DESCRIPTION OF THE TASK
Set down word for word each line from the start of the listing through the line that contains "Select the Render", both included.

EXCERPTED RECORDS
====

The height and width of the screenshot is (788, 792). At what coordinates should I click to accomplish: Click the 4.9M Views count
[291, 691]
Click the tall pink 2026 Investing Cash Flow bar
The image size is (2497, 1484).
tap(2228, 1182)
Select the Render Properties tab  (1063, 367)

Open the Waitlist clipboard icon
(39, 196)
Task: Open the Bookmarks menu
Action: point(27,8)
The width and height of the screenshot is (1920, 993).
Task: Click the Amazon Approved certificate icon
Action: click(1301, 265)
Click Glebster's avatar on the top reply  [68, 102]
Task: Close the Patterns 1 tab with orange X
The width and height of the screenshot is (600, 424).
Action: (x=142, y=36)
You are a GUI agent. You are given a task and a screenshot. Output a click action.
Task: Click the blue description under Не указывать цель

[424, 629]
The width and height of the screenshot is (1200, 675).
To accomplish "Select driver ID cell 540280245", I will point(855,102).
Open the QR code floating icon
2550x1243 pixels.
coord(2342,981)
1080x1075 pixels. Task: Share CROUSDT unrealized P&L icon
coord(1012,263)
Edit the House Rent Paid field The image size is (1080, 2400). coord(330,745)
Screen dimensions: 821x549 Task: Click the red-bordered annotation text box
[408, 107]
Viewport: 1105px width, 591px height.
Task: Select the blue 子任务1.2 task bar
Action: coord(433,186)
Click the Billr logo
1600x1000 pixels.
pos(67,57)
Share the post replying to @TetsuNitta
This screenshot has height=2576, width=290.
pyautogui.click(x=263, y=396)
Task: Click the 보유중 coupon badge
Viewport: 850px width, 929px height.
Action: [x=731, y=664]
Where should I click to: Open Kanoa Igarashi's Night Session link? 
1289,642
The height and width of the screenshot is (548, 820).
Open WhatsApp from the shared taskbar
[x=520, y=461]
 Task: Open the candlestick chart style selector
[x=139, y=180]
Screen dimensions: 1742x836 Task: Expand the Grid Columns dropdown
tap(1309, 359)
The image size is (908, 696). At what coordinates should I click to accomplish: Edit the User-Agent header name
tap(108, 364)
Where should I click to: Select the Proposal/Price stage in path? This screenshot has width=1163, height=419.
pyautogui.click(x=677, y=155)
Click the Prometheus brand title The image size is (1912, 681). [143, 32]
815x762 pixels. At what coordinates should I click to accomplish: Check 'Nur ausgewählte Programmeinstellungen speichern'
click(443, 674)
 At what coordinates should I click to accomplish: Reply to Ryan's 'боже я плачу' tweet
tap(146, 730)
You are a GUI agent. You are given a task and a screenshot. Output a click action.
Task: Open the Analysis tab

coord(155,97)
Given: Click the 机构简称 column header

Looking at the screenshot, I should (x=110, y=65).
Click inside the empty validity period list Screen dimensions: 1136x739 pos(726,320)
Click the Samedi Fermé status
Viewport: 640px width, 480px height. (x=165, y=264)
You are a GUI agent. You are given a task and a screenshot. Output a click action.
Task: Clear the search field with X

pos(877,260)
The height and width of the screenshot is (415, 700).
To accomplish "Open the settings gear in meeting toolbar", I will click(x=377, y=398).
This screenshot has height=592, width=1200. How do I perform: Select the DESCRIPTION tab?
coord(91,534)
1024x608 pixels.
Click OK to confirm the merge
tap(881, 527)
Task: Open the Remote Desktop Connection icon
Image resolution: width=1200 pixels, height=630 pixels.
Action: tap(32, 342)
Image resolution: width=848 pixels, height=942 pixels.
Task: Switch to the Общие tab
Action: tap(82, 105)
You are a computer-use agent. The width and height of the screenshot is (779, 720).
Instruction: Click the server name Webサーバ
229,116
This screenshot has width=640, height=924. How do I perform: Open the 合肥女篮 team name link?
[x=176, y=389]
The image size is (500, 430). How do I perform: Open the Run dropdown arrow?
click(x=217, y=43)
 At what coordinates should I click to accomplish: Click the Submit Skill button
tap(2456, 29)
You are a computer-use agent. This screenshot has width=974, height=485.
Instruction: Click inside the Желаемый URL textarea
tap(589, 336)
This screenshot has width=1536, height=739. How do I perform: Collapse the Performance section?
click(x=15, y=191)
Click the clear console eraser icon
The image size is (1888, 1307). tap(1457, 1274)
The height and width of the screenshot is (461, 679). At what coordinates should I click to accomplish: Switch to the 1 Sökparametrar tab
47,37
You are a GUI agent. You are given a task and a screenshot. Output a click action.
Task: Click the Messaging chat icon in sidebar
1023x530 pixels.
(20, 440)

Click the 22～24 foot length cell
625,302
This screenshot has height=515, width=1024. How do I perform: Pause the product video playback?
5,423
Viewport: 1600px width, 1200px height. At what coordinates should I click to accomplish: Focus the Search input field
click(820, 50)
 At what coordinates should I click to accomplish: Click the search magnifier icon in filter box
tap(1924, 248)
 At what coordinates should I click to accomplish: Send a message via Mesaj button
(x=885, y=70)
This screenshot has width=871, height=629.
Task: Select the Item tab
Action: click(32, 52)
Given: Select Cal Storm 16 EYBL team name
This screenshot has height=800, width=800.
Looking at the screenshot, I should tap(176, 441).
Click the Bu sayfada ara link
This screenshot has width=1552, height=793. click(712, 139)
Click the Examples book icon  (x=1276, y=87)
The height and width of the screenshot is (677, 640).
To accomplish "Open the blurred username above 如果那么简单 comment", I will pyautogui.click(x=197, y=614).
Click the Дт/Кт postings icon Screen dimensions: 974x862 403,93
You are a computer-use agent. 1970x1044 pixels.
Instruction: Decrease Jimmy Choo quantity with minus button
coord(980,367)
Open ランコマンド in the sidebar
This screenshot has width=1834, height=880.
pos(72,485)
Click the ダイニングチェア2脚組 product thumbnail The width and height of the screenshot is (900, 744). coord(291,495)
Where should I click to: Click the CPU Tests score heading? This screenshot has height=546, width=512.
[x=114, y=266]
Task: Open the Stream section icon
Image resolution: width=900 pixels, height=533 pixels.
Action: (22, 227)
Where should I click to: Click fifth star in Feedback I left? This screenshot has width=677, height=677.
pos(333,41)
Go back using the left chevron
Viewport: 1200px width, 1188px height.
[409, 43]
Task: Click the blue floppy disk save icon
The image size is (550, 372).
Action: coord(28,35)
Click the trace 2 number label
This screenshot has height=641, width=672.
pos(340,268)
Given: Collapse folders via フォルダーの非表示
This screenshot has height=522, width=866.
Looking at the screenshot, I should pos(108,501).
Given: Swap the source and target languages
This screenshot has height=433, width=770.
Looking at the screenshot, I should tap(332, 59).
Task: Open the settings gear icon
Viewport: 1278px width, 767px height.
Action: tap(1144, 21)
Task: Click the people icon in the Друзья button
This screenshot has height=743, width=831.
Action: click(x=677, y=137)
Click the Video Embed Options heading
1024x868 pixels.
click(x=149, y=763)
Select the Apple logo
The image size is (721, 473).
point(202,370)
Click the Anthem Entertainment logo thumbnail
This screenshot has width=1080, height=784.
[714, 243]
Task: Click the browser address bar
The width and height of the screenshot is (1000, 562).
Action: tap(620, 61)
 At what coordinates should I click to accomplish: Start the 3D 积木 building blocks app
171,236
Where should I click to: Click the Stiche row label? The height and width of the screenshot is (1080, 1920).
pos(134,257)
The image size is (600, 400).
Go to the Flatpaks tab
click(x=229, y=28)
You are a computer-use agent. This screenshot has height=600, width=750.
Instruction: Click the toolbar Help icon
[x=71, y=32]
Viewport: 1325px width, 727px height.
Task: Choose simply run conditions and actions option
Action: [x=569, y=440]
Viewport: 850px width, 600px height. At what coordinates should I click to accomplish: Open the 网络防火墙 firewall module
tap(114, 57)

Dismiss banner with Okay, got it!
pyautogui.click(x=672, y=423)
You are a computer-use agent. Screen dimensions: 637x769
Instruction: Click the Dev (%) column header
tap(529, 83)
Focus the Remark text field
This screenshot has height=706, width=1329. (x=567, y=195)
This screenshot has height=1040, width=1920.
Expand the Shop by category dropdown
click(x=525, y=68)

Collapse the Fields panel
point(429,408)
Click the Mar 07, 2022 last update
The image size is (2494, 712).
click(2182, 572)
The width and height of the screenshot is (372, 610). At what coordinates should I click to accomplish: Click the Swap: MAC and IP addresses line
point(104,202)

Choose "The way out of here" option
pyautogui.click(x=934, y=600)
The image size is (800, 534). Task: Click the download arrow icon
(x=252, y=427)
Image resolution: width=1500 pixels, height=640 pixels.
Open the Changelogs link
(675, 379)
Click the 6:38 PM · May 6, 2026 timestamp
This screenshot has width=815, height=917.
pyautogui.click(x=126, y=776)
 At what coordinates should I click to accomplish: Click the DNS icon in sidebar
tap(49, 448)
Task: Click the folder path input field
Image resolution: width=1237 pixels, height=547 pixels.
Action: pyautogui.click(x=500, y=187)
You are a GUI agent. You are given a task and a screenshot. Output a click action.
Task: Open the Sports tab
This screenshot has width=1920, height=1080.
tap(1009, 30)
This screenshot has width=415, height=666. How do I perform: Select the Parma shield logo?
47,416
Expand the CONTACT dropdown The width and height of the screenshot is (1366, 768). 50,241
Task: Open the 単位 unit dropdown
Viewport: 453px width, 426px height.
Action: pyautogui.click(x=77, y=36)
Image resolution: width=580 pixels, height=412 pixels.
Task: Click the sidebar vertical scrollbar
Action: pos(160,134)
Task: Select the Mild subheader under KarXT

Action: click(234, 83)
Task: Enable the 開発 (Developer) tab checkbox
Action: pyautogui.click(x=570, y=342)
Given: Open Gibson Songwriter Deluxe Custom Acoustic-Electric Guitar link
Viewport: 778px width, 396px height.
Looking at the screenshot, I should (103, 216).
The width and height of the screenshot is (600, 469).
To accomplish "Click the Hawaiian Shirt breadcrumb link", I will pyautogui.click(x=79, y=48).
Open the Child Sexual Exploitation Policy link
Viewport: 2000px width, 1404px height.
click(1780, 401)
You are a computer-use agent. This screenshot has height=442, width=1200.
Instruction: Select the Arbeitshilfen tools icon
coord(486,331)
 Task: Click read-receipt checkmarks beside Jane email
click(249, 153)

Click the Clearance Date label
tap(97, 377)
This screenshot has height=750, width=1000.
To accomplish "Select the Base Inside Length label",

====

RESPONSE TO THIS TASK
The height and width of the screenshot is (788, 792). At what coordinates should I click to accomplish: Click the 4.9M Views count
[291, 691]
Click the tall pink 2026 Investing Cash Flow bar
The image size is (2497, 1484).
tap(2228, 1182)
Select the Render Properties tab  (1063, 367)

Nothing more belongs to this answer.